Iowa Debate Hot Take

For what it’s worth, and in no particular order, here’s what I thought:

Elizabeth Warren had a *great* night. All her answers were sharp, cogent, and, I’m not afraid to say it, Presidential. She was the strongest candidate up there, and to my mind has the best chance of uniting the Democratic party’s sometimes disparate elements, bringing new folks into the tent/coalition, and inspiring people who don’t normally vote that it’d be worth it to elect her.

Bernie, well, Bernie was Bernie. If you like/love him, you probably thought he did well. If you have your doubts, he probably didn’t win you over (especially, I’m guessing, if you’re a woman: more on that below). He was his usual forceful, self-involved self (which came through when he mentioned he hoped it would be him who was nominated rather than saying what he was running to do, and his mansplainity when it came to whether a woman could win the Presidency).

Joe Biden stumbled and slurred and lost the thread at least a dozen times. He’s too far past his prime (a prime in which he made a lot of bad calls, see: Iraq War, Anita Hill, the 2005 Bankruptcy Bill) and seemed like he was up past his bedtime. But it won’t hurt him, because he’s graded on a curve like Donald Trump is, albeit a slightly steeper one.

Amy Klobuchar had a decent night, and makes a decent case for herself. Which no one seems to be buying, and is not particularly inspirational. I like her okay, but I don’t think she could have moved the numbers much even if she’d turned in a Warren-grade performance, which I don’t think she did.

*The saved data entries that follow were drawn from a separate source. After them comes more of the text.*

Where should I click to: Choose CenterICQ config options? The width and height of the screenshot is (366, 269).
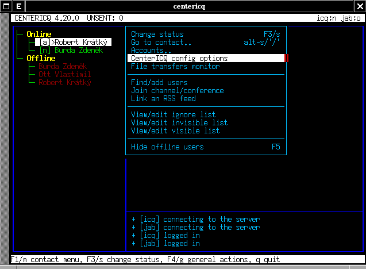(179, 58)
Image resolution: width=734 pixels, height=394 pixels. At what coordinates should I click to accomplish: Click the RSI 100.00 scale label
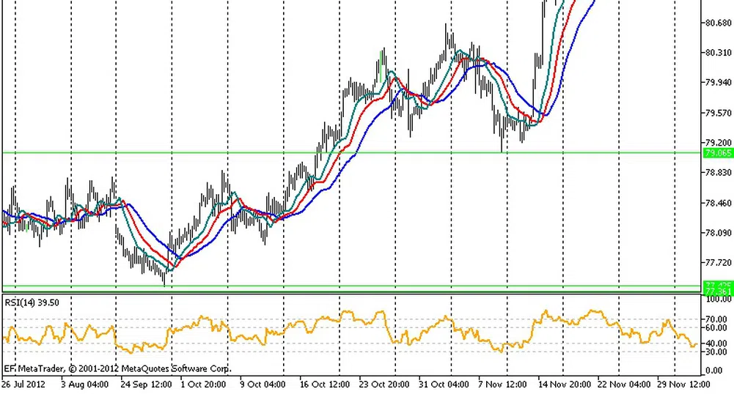[x=716, y=300]
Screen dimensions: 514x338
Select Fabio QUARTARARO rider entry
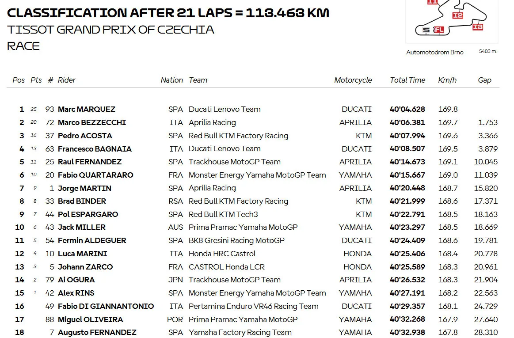(x=95, y=175)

Pete Buttigieg made a few good points, and is obviously doing some tacking left-ish now that his surge is done. I see him as a party functionary or pundit when all’s said and done, which I imagine will help him out with that whole ‘poorest candidate on stage’ thing he keeps talking about.

Tom Steyer wasted a hundred million dollars to go on that stage and tell everyone which others he agreed with. He also stole Kamala Harris’ donor list and seems to have some bobble-head somewhere in his ancestry. I wish he’d fuck off and spend his money supporting someone who’d actually be a good President.

Moderators were okay, I guess, though I wish they were more interested in policy differences than trying to get people to fight. Still, I thought the ladies did well enough to cover for Wolf Blitzer.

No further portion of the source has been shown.